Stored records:
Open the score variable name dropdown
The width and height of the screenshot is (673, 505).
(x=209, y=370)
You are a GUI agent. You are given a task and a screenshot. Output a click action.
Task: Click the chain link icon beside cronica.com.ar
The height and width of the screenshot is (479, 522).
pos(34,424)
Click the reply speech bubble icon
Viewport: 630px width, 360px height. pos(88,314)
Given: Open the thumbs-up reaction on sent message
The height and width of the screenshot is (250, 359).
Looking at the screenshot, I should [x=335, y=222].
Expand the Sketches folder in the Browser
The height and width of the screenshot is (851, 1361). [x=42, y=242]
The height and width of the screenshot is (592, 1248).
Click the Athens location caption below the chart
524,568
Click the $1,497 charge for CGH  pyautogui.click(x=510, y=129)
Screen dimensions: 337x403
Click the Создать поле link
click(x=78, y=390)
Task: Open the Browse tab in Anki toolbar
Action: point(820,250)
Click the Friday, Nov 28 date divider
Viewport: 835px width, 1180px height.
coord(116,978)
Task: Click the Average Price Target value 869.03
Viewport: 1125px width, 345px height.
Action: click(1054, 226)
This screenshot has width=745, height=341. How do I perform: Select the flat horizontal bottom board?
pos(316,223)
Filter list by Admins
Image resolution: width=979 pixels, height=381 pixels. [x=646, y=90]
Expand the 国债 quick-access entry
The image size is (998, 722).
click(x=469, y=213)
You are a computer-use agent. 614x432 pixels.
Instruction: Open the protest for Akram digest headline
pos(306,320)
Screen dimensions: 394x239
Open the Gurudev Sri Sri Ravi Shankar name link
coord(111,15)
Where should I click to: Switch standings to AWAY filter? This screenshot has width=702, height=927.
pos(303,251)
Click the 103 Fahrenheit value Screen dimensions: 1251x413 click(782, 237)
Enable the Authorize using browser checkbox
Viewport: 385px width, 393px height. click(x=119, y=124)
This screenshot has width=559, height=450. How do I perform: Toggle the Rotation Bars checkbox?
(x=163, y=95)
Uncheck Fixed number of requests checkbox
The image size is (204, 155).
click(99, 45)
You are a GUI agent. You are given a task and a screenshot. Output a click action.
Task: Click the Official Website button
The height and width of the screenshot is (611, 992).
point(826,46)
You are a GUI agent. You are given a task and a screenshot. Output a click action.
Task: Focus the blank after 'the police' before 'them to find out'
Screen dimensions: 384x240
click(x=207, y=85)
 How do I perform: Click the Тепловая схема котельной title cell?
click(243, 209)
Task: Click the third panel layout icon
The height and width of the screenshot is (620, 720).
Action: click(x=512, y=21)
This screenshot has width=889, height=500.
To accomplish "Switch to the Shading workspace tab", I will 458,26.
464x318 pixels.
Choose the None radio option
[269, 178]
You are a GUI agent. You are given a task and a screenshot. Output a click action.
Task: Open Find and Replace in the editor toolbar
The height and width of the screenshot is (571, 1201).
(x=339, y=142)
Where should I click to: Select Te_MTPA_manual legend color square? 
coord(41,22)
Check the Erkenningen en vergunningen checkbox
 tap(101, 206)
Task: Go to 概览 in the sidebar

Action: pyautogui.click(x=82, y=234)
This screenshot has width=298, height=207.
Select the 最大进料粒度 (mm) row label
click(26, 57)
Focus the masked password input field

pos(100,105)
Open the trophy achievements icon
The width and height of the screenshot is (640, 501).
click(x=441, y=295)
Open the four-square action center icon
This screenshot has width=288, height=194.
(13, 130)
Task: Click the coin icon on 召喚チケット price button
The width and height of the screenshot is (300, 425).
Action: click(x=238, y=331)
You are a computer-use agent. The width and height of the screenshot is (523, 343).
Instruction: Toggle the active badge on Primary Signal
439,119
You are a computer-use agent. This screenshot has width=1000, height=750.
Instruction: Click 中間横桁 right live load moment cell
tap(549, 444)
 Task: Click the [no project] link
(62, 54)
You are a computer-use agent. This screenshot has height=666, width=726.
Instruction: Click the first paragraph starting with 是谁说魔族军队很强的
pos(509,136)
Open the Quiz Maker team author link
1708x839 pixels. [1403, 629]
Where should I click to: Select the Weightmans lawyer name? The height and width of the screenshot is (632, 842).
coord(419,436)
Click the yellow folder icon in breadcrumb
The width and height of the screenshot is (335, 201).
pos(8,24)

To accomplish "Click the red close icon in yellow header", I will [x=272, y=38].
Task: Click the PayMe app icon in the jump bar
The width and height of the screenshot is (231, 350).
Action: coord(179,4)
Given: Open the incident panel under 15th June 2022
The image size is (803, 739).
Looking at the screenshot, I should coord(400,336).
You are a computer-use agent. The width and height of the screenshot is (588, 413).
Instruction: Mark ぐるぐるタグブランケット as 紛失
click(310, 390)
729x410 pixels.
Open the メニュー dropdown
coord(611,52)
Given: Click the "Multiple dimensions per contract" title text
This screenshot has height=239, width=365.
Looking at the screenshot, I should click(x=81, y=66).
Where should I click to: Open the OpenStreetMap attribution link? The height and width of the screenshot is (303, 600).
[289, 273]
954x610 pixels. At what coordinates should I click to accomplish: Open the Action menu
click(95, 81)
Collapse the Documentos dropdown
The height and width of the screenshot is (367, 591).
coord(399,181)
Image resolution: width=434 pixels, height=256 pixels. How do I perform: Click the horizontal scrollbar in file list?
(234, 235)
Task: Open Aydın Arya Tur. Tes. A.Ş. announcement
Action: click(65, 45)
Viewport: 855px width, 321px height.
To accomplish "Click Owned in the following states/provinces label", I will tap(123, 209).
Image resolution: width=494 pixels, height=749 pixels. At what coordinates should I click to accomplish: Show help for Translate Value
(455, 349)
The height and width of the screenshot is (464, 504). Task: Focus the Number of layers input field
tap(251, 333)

WORK ITEM:
Please print the records above exactly from their first line. End with the line containing "The height and width of the screenshot is (592, 1248).", and include it.

OUTPUT FOR THIS EXERCISE:
Open the score variable name dropdown
The width and height of the screenshot is (673, 505).
(x=209, y=370)
You are a GUI agent. You are given a task and a screenshot. Output a click action.
Task: Click the chain link icon beside cronica.com.ar
The height and width of the screenshot is (479, 522).
pos(34,424)
Click the reply speech bubble icon
Viewport: 630px width, 360px height. pos(88,314)
Given: Open the thumbs-up reaction on sent message
The height and width of the screenshot is (250, 359).
Looking at the screenshot, I should [x=335, y=222].
Expand the Sketches folder in the Browser
The height and width of the screenshot is (851, 1361). [x=42, y=242]
The height and width of the screenshot is (592, 1248).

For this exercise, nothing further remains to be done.